### PROBLEM STATEMENT
Copy the listing below exactly as it appears, starting with the line that contains "You are a GUI" and ending with the last line of the listing, both included.

### DATA TO USE

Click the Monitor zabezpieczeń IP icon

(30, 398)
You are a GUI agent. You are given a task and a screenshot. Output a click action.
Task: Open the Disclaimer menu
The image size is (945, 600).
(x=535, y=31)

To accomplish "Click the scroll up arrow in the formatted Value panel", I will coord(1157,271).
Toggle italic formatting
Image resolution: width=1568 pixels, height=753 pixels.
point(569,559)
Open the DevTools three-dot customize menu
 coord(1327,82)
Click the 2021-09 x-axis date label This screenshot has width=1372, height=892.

### FINISHED ANSWER
You are a GUI agent. You are given a task and a screenshot. Output a click action.
Task: Open the Disclaimer menu
The image size is (945, 600).
(x=535, y=31)

To accomplish "Click the scroll up arrow in the formatted Value panel", I will coord(1157,271).
Toggle italic formatting
Image resolution: width=1568 pixels, height=753 pixels.
point(569,559)
Open the DevTools three-dot customize menu
 coord(1327,82)
Click the 2021-09 x-axis date label This screenshot has width=1372, height=892.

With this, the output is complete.